Cuidado, caro leitor, esta breve história não é para ingênuos ou sóbrios. Se pertencer a uma dessas classes, a recomendação é abandoná-la desde já.
Dr. Alfredo Mangabeira tinha me pedido um favor.
“Leve essa televisão lá no posto rodoviário, diga aos rapazes que foi um pequeno presente do velho amigo Alfredo” disse ele, voz empostada, quase gutural, certeza de coronel. “Tubo de raios catódicos, a mais nova invenção da física.” Era um homem culto.

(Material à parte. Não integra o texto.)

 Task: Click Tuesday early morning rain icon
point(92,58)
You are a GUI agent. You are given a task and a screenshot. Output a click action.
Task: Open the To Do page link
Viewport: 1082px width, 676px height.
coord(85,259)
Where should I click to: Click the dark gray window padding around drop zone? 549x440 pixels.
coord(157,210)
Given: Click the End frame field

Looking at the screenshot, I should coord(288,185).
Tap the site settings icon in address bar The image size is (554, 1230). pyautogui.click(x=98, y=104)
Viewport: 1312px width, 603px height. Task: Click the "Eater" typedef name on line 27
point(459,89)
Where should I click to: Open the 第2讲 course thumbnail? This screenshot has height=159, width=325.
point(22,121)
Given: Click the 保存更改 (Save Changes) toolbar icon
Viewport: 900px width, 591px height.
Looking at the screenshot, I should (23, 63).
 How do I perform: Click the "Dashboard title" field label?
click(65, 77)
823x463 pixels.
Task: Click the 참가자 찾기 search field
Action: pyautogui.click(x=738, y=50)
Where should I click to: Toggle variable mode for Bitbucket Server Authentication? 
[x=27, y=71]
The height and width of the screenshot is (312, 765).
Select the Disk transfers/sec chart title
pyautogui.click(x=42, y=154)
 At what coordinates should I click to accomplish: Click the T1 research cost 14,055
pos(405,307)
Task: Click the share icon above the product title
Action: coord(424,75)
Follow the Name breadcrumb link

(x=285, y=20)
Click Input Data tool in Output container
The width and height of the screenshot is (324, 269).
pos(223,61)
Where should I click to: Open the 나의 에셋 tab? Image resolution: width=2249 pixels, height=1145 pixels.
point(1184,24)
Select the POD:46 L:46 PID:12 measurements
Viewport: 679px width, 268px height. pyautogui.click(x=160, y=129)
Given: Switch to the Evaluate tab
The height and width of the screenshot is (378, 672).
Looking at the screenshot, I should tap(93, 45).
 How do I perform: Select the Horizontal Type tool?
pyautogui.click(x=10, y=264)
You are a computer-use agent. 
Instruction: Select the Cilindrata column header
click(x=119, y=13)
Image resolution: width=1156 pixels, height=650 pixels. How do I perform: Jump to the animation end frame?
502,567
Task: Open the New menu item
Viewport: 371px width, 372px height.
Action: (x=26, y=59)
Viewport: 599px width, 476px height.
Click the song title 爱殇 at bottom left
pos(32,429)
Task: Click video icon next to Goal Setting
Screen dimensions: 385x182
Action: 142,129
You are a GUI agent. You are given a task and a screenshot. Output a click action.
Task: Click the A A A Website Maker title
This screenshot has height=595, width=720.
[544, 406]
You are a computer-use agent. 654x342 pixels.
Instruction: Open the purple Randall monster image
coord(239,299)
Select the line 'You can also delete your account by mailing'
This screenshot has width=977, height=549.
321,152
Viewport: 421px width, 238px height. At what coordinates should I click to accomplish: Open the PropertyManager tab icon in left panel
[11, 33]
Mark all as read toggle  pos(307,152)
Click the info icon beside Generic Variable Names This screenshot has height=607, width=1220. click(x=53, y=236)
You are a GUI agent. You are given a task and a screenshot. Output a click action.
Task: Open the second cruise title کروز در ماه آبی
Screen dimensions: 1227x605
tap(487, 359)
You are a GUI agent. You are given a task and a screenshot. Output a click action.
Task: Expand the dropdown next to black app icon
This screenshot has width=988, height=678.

“Pode deixar, doutor. Já está entregue.”
Havia, no entanto, um pequeno problema. O carro só tava o chassi. Documento, não tinha. Peguei o filho da puta na mão de um cara de Feira de Santana num rolo altamente suspeito, sem procedência, tanto do veículo quanto da figura com quem negociei, sujeito malino. Com que cara eu ia chegar num Posto da Polícia Rodoviária dirigindo uma carroça daquelas? Mas eu tinha que fazer a entrega, e só tinha a baranga pra isso – a baranga era justamente um Ford Del Rey 1984 movido a GLP, dentro do qual eu já tinha tido os lances mais loucos de minha vida. Os bancos, já meio furados por traças, exalavam um fedor de caspa e cinza de cigarro, mas isto era dos males o menor.
Leitor amigo (que é diferente de amigo leitor), entenda de uma vez: favor de Dr. Alfredo não se nega. O homem sempre me ajudou, muito além do que meu pai alcoólatra pôde me ajudar. Aliás, o que meu pai fez foi reduzir meus dias de vida, que Deus o tenha. Ou o diabo, vai saber pra onde o velho foi. Mas dizia eu: negar favor de Dr. Alfredo, nem pensar. Quando o homem assumiu a vice-prefeitura daqui da cidade, fez de mim subprocurador de assuntos institucionais II, mesmo eu não tendo ensino superior. Isso é que é ser pai! Tudo bem que na campanha eu botei uns cabos eleitorais da oposição pra correr debaixo de bala, e ajudei no cercamento dos povoados pra compra de votos, melhor dizendo, ajuda de custo para pobres, ignorantes e esfomeados, e isso Dr. Alfredo soube reconhecer. Não sou estudado, mas tenho minha expertise! Aí é que eu fui fazer a entrega da TV.
Antes, é claro, eu passei na casa de Leonel. O sujeito tava me devendo cem reais desde o ano passado, mas toda vez que eu cobrava, me inventava uma desculpa. Maior escroto.
“E aí, Leona, já tem a diligência?”
“Tem metade”
“Passa pra cá”
Cinquenta tava bom. Era melhor do que nada.
Na entrada do Posto, o policial mandou encostar o carro. Desnecessário, pois era justamente isso que eu ia fazer.
“Documento seu e do carro, cidadão” ordenou o praça2.
“Bom dia, seo polícia. Espere um minuto, na verdade eu vim trazer um presente pra os amigos da polícia rodoviária, e quem mandou foi o Dr. Alfredo Mangabeira”
O agente olhou para ambos os lados da estrada e aproximou-se da janela do Del Rey.
“Tá querendo me sacanear, engraçadinho?” Ele pôs a mão no coldre.
“De jeito nenhum, autoridade. Sou um homem de respeito”
“E que presente é este?”
“Uma televisão novinha, dessas de cores, pra os amigos verem o futebol e o jornal. A era do rádio acabou”
“Pode despachar. Se não condisser com a descrição, levo você pro xadrez e o automóvel pro parque”
Engoli a seco, camaradas. Prender a baranga, já pensou? Ia desmantelar minha vida. Mas não pestanejei: desci do carro, ligeiro, retirei o mimo e o instalei para os bravos guerreiros das estradas torpes deste Brasil. Ao fim, um policial, que parecia ser o subtenente, falou comigo.
“Vai um cafezinho, major?”
Recusei. De cafezinho em cafezinho, eu ia virar cafetão de polícia.
Na saída, perguntei se o policial ainda considerava importante averiguar a documentação do carro e do ilustre narrador que vos fala. Ele fez que não com a cabeça e abanou a mão pra frente, me mandando seguir viagem. Entrei na baranga, botei Raul Seixas no toca fitas e deslanchei na BR (viva, viva, viva a sociedade alternativa!). Tinha uns negócios pra resolver em Feira, que diferia de mim em mais de 30 léguas. No meio do caminho, apontei a nota que Leonel me dera contra a luz do sol e notei que ela não possuía marca d’água.